Los hombres y las mujeres del pueblo protestaron enérgicamente contra sus hermanos judíos, pues había quienes decían: «Si contamos a nuestros hijos y a nuestras hijas, ya somos muchos. Necesitamos conseguir trigo para subsistir».
Otros se quejaban: «Por conseguir trigo para no morirnos de hambre, hemos hipotecado nuestros campos, viñedos y casas».
Había también quienes se quejaban: «Tuvimos que empeñar nuestros campos y viñedos para conseguir dinero prestado y así pagar el tributo al rey. Y aunque nosotros y nuestros hermanos somos de la misma sangre, y nuestros hijos y los suyos son iguales, a nosotros nos ha tocado vender a nuestros hijos e hijas como esclavos. De hecho, hay hijas nuestras sirviendo como esclavas, y no podemos rescatarlas, puesto que nuestros campos y viñedos están en poder de otros».
Cuando oí sus palabras de protesta, me enojé muchísimo. Y, después de reflexionar, reprendí a los nobles y gobernantes:
—¡Es inconcebible que sus propios hermanos les exijan el pago de intereses!
Convoqué además una gran asamblea contra ellos y allí recriminé:
—Hasta donde nos ha sido posible, hemos rescatado a nuestros hermanos judíos que fueron vendidos a los paganos. ¡Y ahora son ustedes quienes venden a sus hermanos, después de que nosotros los hemos rescatado! Todos se quedaron callados, pues no sabían qué responder.
Yo añadí:
—Lo que están haciendo ustedes es incorrecto. ¿No deberían caminar en el temor de Dios y evitar así el reproche de los paganos, nuestros enemigos? Mis hermanos y mis criados, y hasta yo mismo, les hemos prestado dinero y trigo. Pero ahora, ¡quitémosles esa carga de encima! Yo les ruego que les devuelvan campos, viñedos, olivares y casas, y también el uno por ciento de la plata, del trigo, del vino y del aceite que ustedes les exigen.

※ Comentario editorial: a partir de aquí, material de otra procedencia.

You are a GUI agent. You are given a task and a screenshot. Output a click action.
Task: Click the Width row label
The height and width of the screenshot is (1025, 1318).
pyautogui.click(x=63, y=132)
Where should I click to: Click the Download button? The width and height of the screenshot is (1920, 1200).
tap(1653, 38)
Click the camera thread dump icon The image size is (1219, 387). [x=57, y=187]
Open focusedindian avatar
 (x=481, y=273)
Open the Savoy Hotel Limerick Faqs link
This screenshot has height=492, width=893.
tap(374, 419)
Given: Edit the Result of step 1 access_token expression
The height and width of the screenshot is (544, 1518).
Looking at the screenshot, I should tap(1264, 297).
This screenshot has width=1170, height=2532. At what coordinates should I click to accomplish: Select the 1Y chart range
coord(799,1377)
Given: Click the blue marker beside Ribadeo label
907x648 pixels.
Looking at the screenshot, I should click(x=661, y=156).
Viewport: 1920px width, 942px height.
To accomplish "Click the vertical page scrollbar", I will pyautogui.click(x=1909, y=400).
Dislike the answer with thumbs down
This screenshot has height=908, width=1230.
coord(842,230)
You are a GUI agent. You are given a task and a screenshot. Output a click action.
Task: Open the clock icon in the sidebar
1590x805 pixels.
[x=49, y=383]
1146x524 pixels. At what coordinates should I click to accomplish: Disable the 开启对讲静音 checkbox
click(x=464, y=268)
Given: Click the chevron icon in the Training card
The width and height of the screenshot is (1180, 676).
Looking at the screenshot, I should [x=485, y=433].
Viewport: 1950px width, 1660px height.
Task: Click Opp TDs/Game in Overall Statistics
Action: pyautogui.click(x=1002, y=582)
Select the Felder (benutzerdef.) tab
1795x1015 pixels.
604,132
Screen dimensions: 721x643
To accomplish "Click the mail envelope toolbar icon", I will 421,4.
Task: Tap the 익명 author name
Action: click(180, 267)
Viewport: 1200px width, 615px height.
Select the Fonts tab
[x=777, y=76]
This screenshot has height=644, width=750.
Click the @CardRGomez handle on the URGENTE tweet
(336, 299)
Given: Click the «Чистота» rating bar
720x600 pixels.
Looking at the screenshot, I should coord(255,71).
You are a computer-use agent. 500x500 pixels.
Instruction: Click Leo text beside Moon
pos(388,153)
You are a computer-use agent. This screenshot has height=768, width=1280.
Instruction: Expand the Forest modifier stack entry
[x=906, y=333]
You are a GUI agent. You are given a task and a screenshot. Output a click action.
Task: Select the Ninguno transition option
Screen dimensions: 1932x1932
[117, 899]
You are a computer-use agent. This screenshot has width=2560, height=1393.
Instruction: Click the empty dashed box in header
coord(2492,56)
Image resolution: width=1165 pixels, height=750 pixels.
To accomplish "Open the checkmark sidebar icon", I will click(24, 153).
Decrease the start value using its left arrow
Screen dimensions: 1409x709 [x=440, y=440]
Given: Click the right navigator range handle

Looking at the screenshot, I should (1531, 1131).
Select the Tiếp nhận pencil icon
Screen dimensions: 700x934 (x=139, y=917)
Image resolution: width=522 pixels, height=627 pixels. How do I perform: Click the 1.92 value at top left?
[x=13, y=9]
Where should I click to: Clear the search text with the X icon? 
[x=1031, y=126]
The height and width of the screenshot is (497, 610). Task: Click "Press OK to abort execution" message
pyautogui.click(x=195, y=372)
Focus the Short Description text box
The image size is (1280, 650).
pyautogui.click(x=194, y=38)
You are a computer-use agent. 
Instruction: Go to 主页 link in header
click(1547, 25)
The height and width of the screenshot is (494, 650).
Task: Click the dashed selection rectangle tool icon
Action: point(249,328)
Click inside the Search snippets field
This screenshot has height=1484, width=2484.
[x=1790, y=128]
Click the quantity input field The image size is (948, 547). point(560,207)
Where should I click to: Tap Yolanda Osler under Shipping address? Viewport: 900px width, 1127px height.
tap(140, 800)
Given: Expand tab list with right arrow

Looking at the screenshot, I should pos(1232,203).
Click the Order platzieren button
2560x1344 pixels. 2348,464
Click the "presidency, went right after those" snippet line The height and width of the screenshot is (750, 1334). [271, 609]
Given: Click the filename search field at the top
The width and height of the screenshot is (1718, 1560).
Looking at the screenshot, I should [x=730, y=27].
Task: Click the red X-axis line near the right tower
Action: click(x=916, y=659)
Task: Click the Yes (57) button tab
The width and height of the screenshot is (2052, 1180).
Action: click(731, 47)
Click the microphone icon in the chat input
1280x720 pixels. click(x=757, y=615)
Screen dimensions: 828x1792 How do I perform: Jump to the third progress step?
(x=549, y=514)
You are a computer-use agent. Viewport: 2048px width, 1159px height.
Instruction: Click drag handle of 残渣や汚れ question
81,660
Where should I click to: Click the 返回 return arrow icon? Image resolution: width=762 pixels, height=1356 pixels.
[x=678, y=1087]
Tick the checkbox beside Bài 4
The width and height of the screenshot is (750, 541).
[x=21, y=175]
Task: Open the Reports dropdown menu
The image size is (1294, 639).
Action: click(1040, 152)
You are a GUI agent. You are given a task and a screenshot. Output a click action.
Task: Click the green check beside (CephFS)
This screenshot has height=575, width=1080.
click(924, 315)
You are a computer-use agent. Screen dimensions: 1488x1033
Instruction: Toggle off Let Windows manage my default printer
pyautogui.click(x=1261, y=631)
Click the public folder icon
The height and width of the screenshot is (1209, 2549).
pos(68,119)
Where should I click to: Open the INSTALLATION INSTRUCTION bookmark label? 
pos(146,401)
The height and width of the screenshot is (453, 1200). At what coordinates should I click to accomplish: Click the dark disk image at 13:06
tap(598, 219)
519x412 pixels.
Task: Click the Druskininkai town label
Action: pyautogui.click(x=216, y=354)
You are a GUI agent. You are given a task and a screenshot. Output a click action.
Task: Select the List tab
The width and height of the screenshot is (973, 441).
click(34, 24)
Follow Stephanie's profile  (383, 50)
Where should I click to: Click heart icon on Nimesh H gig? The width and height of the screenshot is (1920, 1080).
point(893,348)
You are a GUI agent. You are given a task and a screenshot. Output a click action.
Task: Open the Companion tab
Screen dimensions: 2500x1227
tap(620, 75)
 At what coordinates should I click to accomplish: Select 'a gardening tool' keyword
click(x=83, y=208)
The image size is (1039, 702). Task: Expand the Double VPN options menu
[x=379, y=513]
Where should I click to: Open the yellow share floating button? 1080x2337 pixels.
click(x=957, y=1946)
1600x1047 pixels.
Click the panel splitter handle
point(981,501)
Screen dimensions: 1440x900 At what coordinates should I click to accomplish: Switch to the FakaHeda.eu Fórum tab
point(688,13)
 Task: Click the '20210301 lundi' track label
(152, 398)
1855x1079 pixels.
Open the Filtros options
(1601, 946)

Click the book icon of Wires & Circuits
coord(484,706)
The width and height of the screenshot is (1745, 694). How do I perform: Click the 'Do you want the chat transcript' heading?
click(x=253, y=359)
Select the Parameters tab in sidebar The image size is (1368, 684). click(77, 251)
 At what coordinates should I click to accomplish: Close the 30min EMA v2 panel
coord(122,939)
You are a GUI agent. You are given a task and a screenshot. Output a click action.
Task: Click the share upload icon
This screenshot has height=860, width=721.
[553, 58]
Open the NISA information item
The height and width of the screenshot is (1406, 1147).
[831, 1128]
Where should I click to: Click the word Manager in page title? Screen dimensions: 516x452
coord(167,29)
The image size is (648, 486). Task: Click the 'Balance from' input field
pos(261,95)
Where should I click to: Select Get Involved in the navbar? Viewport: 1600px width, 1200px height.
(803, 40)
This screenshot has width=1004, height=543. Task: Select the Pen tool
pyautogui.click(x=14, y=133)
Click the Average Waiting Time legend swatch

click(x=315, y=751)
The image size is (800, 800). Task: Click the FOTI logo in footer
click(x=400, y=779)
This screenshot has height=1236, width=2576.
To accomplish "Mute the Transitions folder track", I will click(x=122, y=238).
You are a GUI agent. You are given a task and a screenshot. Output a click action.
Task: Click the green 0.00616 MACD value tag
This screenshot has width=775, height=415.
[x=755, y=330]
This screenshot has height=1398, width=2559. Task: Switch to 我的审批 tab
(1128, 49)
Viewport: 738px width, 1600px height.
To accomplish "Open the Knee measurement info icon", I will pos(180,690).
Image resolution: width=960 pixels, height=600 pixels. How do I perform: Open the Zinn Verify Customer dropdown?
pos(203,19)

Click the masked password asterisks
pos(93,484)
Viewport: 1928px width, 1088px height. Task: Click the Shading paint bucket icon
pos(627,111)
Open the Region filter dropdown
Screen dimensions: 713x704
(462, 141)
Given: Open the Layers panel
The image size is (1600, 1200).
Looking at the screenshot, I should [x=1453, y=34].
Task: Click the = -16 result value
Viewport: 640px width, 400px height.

—Está bien —respondieron ellos—, haremos todo lo que nos has pedido. Se lo devolveremos todo, sin exigirles nada.
Entonces llamé a los sacerdotes, y ante estos les hice jurar que cumplirían su promesa. Luego me sacudí el manto y afirmé:
—¡Así sacuda Dios y arroje de su casa y de sus propiedades a todo el que no cumpla esta promesa! ¡Así lo sacuda Dios y lo deje sin nada!
Toda la asamblea respondió:
—¡Amén!
Entonces alabaron al SEÑOR y el pueblo cumplió lo prometido.